DIRECTION 1:
In the text on agents and user trust, change "chat box" to "message window" and give back the part starting with "The agents were" and going on through "in that state.".
DIRECTION 2:
Carry on the text about agents and user trust, picking up after its last sentence.

TEXT EXTRACT:
________________________________________

An agent can do the work and still lose your trust.

The complaint was simple, and it kept coming back. "I can't see the agent doing anything."

The agents were helping HOFMI's ministry team with real tasks: looking things up, working through files, coming back with the right answer. From our side, everything looked healthy. From the user's side, it was a chat box that went quiet for a few seconds and then produced a reply out of nowhere.

That quiet is the whole problem. Imagine asking someone a hard question and they stare at the wall, say nothing, and then hand you an answer. Even if the answer is right, you don't quite trust it. You didn't see them do the thinking. An agent that works in silence looks exactly the same as an agent that is guessing. Trust does not last long in that state.

The work was happening. The proof wasn't getting through.

So we set out to give the user a small, honest sign of life: a little label, each time the agent uses one of its tools, that says what it did.

The careful part was deciding how much that label should reveal. The tempting move is to show everything (the full command, the full result, the lot) and then add a separate step that scrubs out anything private before it reaches the screen. We didn't do that.

The label carries only the name of the tool and whether it worked. Nothing private is in it, because nothing private was ever put in it.

Each label says three things and only three: which tool ran, whether it succeeded, and how long it took. Not what it looked at. Not what it found. That choice does more than tidy the screen. A scrubbing step is a permanent liability: every new tool is one more thing it has to remember to hide, and the day it forgets is the day something leaks. If the private detail never goes into the label, there is nothing to scrub and nothing to leak. The user gets enough to trust the work. The screen carries nothing it shouldn't.

________________________________________

PROVIDED MATERIAL:
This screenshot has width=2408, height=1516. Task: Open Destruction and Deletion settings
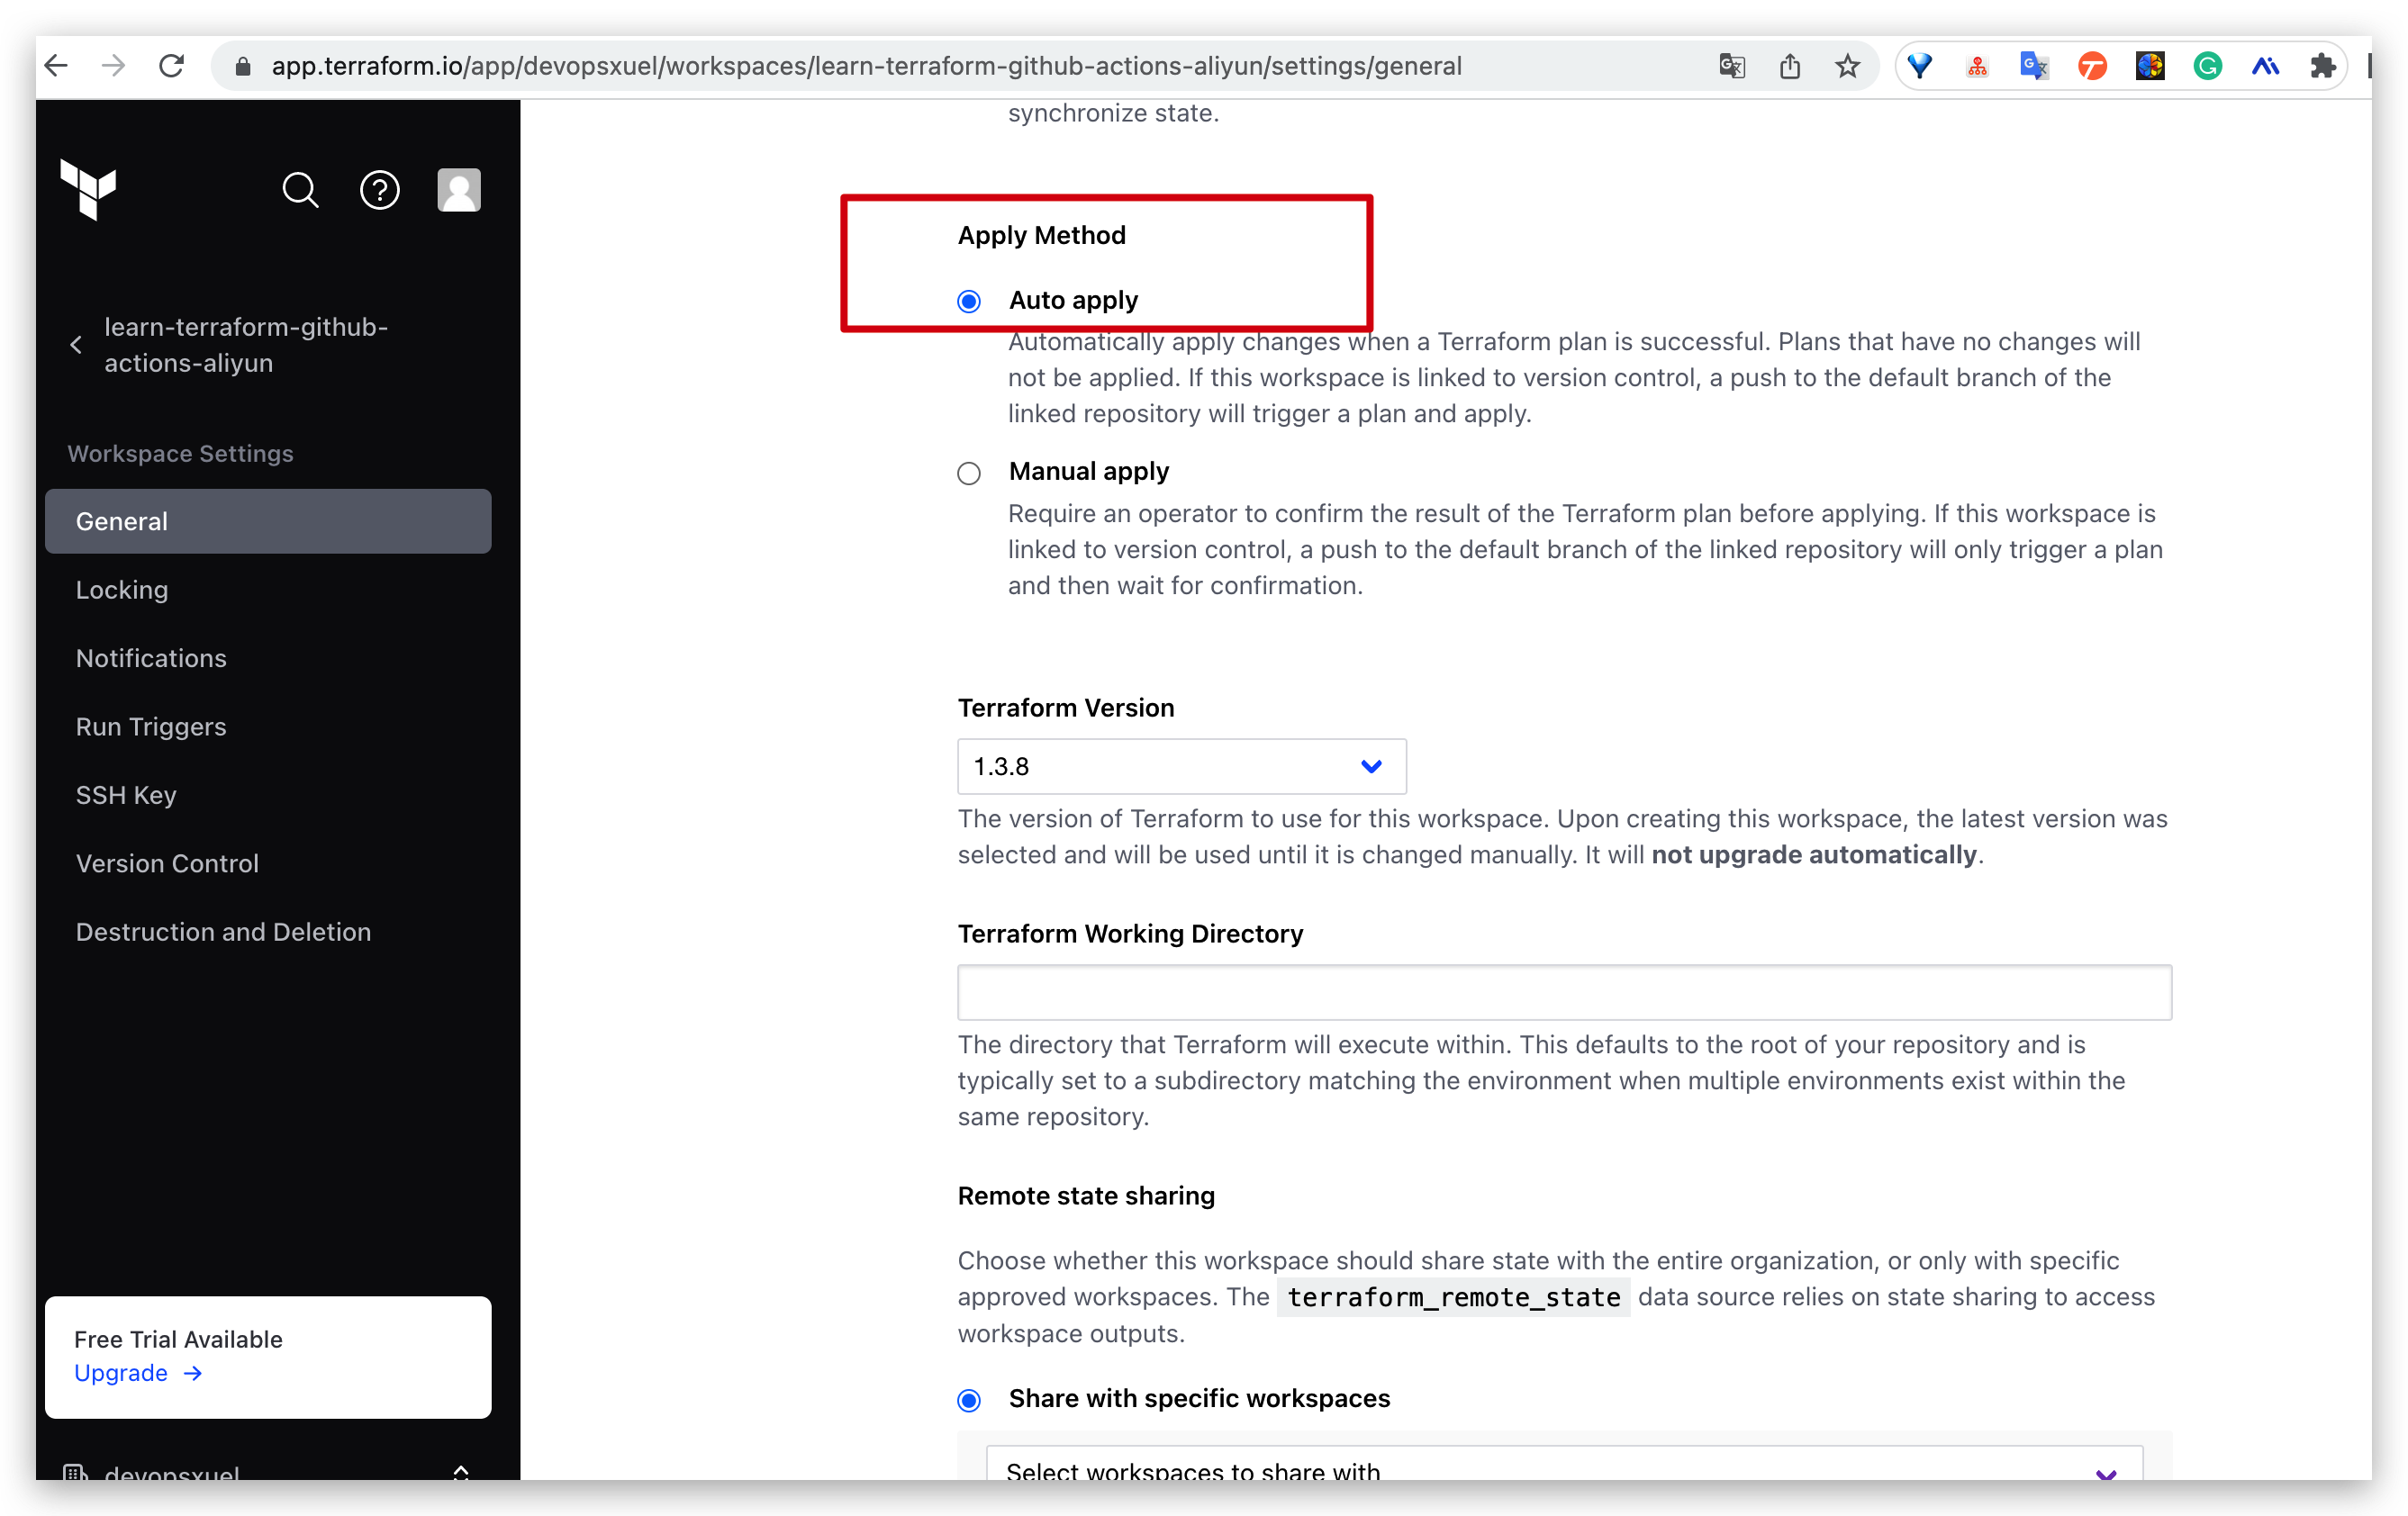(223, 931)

________________________________________

FINAL ANSWER 1:
The agents were helping HOFMI's ministry team with real tasks: looking things up, working through files, coming back with the right answer. From our side, everything looked healthy. From the user's side, it was a message window that went quiet for a few seconds and then produced a reply out of nowhere.

That quiet is the whole problem. Imagine asking someone a hard question and they stare at the wall, say nothing, and then hand you an answer. Even if the answer is right, you don't quite trust it. You didn't see them do the thinking. An agent that works in silence looks exactly the same as an agent that is guessing. Trust does not last long in that state.

FINAL ANSWER 2:
The bug that hid the fix

Here is the part that cost us more than the rest.

We built the label. We checked it. By every measure we could take, it was working, except the one that mattered: whether it actually appeared on the user's screen. It didn't. The work was done, shipped, and live, and the user still saw nothing.

The cause was an old copy. The app had quietly kept serving an outdated version of itself to anyone whose browser tab was already open, and it kept doing that no matter how many times we shipped the new version. Our fix was live; the browser was politely ignoring it and showing the stale copy instead.

Once we forced the app to let go of the old copy, the label appeared at last: a tool, run, succeeded, timed to the millisecond. The silence was gone.

The lesson is narrow and worth saying plainly. If a change is provably finished and yet provably invisible, suspect that an old copy is being served before you suspect your own work is broken. We now treat clearing that old copy as part of every release that touches what the user sees. Not an afterthought. It would have saved us a long, pointless hunt for a fix that was never broken.

Under the hood

Two agent shapes, one chat surface. We run two kinds of agent against the same chat. One streams its turn live and already had a path to surface tool activity. The other polls for work and posts a reply when it's done. That kind had no write path for tool traces, because it never holds an open stream. The most active agents on the platform were therefore the most opaque.

The trace path. The fix had two halves. First, an endpoint on our agent platform that accepts and persists a small trace array attached to each agent message. Second, a shim inside the runtime that asks the agent to run in streaming mode purely so it can read the tool-progress events as they fire, then attaches the resulting trace to the reply it posts.

Privacy by omission, not redaction. Each trace entry carries exactly three fields: tool name, success/failure status, and duration in milliseconds. No arguments, no results, no touched content ever enters the array. So there is no redaction pass to maintain and no per-tool leak surface: the privacy requirement is met because the sensitive material is never written, not because it's stripped later.

Verified at the DB before the UI. A live probe showed a trainee agent's reply persisting four tool entries: the same terminal tool called four times, each with its own measured duration. The trace was well-formed at the database layer well before it ever rendered in the browser; those were two separate problems.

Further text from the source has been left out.